▸ WHAT TO DO:
A) According to the book review, who conceptualized truth-default theory, and at which university?
B) List the three cases that the book review names as most applicable to Duquesne students.
C) Translate this sentence from the book review into Spanish: "The book uses case studies to depict specific aspects of psychological theory, leading up to the grand finale."

▸ PAGE EXTRACT:
Gladwell tackles assumptions about others in “Talking to Strangers”

10/03/2019

By Sean Armstrong | Staff Writer 

Malcolm Gladwell’s new book Talking To Strangers: What We Should Know about the People We Don’t Know is perhaps the author’s most timely and important work to date.

Throughout the work, Gladwell examines famous case studies like the Amanda Knox trial, when Hernan Cortez conquered the Aztecs and when Neville Chamberlain met Hitler through the lens of psychology. He aims to explain how all of those events went horribly awry.

He conducts his argument in the way that a philosopher or European social scientist would, in a very un-American way. The book uses case studies to depict specific aspects of psychological theory, leading up to the grand finale. This is where the puzzle pieces that were given to the reader in each chapter come together in the final case.

In this way, Gladwell is creating context and allegorical stories, not unlike those created by Plato in “The Republic,” such as the cave, so that the reader can quickly remember the key points of the narrative he wishes to get across.

Already, his execution stands out as being reader-centric. His past books have focused on case studies, but over the years he has gotten clearer with the puzzle pieces he wants the reader to pick up along their reading journey. This book is a testament to the clearer puzzles he uses because there are practical, everyday lessons that even college students can use right now.

The three cases most applicable to Duquesne students have to do with the Jerry Sandusky scandal, the Brock Turner case and the police stop of Sandra Bland.

Every college student in this state knows the details of the Sandusky case since it filled our screens for a large part of middle and high school, but we actually do not. Truth-default theory, as conceptualized by Timothy R. Levine at the University of Alabama, is why we do not understand the case as well as we may believe.

When asked to weigh two possibilities, our ideas about our friend or the claims of a stranger, unsurprisingly we often choose our friend. Gladwell takes this idea deeper by explaining that the real dilemma here is to accept a scenario we find ludicrous: Jerry Sandusky, the pillar of the community, kid-loving, boundary pusher is a child predator, or the multitude of people who accused him, but understandably due to trauma, have fuzzy recollections of what exactly went on are lying or confused, either way making them unreliable accounts.

Personally, while I do not disagree with the ultimatums Gladwell sets out, I do think an even more interesting topic of discussion is why do we almost always believe strangers are less reliable than our friends? Think about it; the first thing that happens when anyone is accused of sexual misconduct in the #MeToo era is that people try to undermine the accuser’s credibility. With many of the victims in the Sandusky scandal, the question of how reliable these kids are was consistent.

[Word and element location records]
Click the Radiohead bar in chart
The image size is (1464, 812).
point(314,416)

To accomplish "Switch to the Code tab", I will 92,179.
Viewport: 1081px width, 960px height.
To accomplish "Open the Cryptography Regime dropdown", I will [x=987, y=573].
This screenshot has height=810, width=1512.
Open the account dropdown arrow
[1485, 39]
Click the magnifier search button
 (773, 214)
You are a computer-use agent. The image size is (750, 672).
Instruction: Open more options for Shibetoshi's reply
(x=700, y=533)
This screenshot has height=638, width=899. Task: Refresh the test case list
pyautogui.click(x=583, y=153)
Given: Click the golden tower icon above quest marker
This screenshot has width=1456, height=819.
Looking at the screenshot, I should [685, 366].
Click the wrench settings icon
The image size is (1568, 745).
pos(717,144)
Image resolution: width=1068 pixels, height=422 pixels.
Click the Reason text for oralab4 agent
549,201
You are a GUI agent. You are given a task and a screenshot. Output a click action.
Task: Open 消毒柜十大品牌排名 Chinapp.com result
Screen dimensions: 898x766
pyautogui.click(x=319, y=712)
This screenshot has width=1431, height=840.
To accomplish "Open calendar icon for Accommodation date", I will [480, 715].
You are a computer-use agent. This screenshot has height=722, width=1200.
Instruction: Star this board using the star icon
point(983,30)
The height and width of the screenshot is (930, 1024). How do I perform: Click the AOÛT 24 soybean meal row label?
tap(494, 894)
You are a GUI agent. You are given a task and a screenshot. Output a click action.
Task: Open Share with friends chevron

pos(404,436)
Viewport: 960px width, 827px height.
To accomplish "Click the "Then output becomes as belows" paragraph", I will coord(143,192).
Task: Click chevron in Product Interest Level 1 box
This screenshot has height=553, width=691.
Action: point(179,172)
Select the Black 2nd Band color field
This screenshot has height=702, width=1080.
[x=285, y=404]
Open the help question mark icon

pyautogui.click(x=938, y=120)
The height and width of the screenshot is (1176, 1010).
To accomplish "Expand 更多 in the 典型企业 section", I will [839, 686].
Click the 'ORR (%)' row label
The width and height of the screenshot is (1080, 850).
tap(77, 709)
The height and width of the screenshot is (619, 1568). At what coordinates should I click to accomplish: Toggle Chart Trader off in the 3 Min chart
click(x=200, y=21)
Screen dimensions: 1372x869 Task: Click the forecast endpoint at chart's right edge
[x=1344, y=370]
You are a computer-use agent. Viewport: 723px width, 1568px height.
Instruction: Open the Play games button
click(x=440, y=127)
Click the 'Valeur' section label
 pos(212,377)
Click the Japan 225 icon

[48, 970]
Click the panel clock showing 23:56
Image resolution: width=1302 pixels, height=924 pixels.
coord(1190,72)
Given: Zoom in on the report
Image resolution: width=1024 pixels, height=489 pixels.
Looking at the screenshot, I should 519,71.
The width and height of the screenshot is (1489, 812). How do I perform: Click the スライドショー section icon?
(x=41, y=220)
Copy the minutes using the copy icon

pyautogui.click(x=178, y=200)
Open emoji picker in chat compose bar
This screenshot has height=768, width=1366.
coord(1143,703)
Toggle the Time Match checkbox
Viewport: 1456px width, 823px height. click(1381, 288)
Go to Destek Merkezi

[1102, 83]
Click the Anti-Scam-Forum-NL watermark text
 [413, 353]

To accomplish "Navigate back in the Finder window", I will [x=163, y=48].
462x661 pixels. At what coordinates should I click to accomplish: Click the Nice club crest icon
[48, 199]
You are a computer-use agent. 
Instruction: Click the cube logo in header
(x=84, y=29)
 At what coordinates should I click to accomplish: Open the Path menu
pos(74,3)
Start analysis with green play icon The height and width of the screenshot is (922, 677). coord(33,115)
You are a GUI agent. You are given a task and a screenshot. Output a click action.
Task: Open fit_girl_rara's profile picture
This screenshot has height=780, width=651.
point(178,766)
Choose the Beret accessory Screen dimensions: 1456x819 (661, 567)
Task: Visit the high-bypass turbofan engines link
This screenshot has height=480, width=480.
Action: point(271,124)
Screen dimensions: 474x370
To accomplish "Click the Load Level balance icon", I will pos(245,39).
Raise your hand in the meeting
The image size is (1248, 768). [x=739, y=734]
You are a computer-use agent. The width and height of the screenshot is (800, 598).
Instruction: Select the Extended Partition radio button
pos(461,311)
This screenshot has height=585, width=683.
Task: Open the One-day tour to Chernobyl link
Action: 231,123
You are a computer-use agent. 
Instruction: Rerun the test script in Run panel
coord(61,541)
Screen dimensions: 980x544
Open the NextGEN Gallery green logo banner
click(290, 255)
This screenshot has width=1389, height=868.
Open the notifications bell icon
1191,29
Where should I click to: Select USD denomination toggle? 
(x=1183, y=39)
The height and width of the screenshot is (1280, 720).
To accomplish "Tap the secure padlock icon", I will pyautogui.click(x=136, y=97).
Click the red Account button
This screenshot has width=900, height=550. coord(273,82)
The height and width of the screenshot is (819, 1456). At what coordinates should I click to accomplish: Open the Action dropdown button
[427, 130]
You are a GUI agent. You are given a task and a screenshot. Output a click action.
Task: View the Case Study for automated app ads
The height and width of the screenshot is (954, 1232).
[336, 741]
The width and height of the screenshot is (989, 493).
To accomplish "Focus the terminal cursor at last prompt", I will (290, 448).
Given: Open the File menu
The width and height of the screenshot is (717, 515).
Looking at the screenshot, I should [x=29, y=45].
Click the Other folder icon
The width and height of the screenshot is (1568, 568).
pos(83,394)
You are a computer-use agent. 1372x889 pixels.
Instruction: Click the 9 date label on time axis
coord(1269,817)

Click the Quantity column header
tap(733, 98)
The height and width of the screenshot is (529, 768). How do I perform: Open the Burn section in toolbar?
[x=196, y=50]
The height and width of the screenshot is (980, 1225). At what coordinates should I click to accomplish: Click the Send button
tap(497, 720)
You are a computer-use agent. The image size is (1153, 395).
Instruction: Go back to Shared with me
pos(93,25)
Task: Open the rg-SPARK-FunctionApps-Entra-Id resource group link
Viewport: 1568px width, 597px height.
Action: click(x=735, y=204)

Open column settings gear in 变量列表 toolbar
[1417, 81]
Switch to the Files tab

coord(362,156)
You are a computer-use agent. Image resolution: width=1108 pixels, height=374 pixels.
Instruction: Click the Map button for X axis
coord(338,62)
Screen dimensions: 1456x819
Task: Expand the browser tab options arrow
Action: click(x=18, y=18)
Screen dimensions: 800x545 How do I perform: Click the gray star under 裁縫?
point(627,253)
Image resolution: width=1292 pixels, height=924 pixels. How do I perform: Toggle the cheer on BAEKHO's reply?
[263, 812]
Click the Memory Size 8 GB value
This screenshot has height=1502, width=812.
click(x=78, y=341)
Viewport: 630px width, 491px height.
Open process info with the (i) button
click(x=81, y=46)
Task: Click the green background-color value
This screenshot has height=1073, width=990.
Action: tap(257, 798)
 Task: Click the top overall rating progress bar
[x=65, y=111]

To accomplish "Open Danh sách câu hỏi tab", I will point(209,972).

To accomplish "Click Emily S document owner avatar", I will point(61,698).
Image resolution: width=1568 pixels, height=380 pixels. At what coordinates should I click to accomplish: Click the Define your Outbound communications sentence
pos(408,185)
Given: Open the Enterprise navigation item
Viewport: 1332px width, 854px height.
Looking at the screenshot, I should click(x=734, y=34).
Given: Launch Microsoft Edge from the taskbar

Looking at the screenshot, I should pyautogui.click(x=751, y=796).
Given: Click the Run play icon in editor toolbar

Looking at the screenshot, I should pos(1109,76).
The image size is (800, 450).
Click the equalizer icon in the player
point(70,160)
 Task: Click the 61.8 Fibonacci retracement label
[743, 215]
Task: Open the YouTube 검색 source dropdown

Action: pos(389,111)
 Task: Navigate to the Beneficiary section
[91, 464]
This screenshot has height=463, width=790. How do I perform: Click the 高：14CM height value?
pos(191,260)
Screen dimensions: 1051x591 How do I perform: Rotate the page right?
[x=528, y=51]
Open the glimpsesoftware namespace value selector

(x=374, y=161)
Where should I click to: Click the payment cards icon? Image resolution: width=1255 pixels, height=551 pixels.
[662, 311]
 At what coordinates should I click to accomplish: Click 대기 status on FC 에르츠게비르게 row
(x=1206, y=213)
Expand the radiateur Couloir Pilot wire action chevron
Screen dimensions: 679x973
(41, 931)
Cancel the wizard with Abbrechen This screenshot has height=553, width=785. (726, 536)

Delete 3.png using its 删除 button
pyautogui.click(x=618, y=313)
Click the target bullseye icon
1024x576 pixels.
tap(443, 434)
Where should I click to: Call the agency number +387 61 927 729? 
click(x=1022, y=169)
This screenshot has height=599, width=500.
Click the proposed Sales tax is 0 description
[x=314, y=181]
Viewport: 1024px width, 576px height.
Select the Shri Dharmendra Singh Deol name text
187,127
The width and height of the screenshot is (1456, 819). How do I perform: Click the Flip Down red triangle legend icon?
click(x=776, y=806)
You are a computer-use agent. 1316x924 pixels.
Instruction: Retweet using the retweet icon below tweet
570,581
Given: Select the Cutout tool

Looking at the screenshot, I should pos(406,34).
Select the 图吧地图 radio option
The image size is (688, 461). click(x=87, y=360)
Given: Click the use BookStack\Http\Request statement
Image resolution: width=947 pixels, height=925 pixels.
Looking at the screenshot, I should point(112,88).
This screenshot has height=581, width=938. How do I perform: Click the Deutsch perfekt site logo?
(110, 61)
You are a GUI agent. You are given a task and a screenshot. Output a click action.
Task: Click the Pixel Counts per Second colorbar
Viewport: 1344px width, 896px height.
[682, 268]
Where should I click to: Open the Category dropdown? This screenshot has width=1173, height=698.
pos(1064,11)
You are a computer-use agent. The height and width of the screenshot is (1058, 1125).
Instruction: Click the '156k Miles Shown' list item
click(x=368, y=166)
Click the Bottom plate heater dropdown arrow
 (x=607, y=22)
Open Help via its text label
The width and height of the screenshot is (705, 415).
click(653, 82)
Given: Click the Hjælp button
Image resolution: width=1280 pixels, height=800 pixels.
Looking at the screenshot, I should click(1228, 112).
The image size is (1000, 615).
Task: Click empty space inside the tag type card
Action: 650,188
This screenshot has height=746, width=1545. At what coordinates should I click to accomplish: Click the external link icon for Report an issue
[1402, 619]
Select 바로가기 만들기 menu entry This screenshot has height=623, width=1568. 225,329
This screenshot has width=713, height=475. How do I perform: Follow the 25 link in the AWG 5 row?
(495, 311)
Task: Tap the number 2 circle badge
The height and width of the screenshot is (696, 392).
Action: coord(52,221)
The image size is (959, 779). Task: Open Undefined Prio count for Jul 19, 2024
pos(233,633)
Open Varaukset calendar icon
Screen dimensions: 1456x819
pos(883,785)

▸ SOLUTIONS BY TASK:
A) Timothy R. Levine at the University of Alabama conceptualized truth-default theory.

B)
- The Jerry Sandusky scandal
- The Brock Turner case
- The police stop of Sandra Bland

C) El libro utiliza estudios de caso para representar aspectos específicos de la teoría psicológica, que conducen hasta el gran final.